Data for review
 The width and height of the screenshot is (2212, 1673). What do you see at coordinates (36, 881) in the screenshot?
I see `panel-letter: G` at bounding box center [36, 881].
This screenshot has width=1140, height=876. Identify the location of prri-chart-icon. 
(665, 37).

==

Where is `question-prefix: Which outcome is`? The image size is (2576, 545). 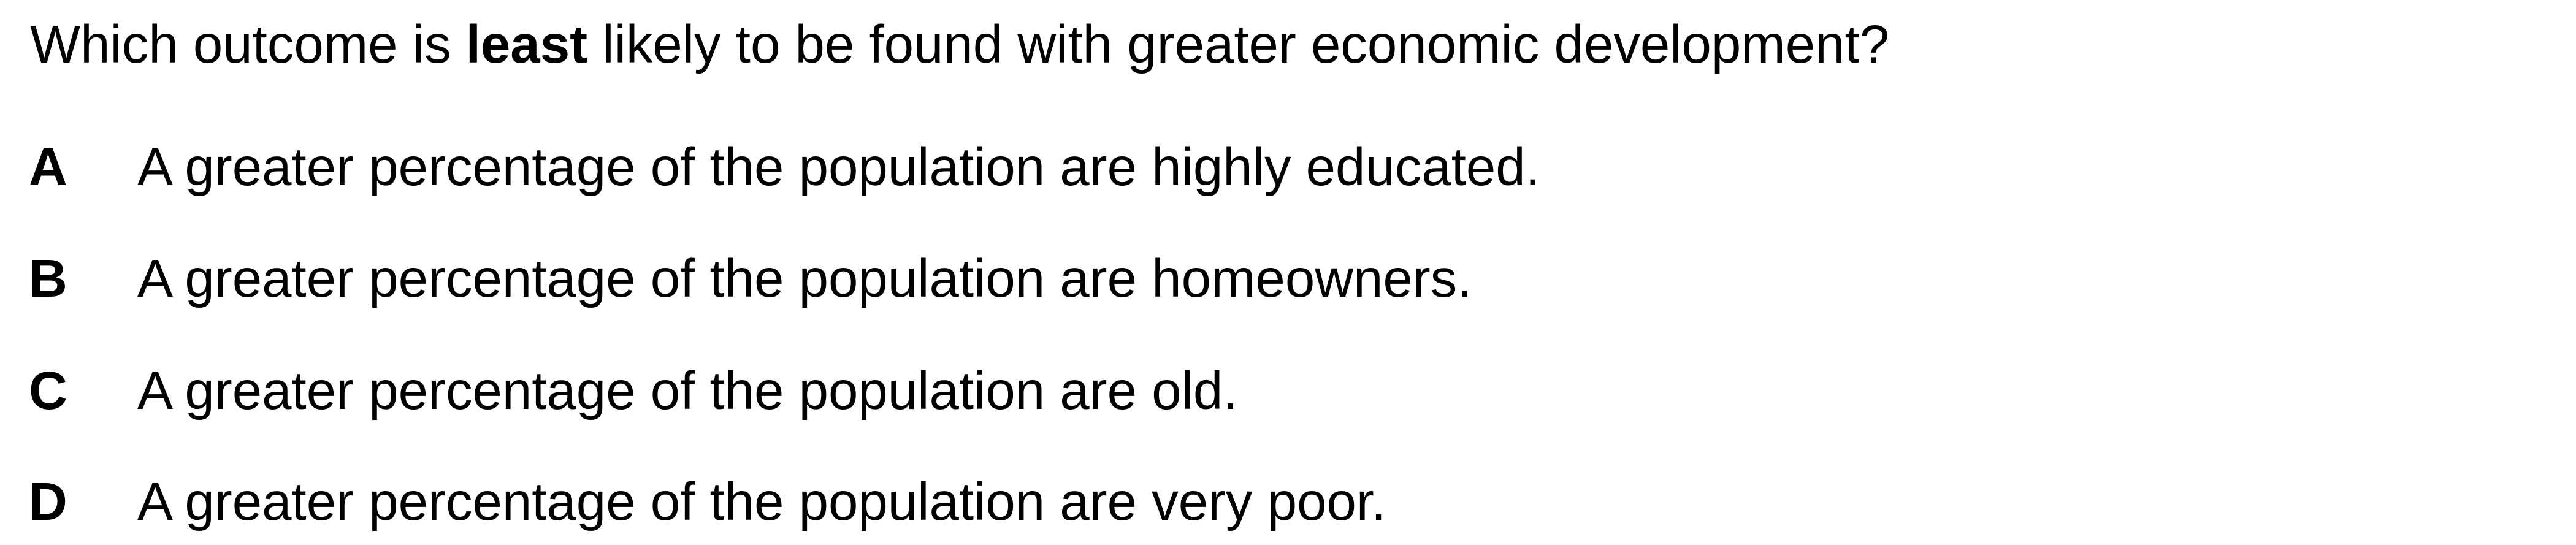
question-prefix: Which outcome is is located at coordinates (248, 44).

Directions for this task
Copy out, word for word, the part of the records that opens with the line containing "is (2576, 545)." and closes with the line containing "question-prefix: Which outcome is is", including both of those lines. Leave the pictures out of your answer.

Solution for this problem
Where is `question-prefix: Which outcome is`? The image size is (2576, 545). 
question-prefix: Which outcome is is located at coordinates (248, 44).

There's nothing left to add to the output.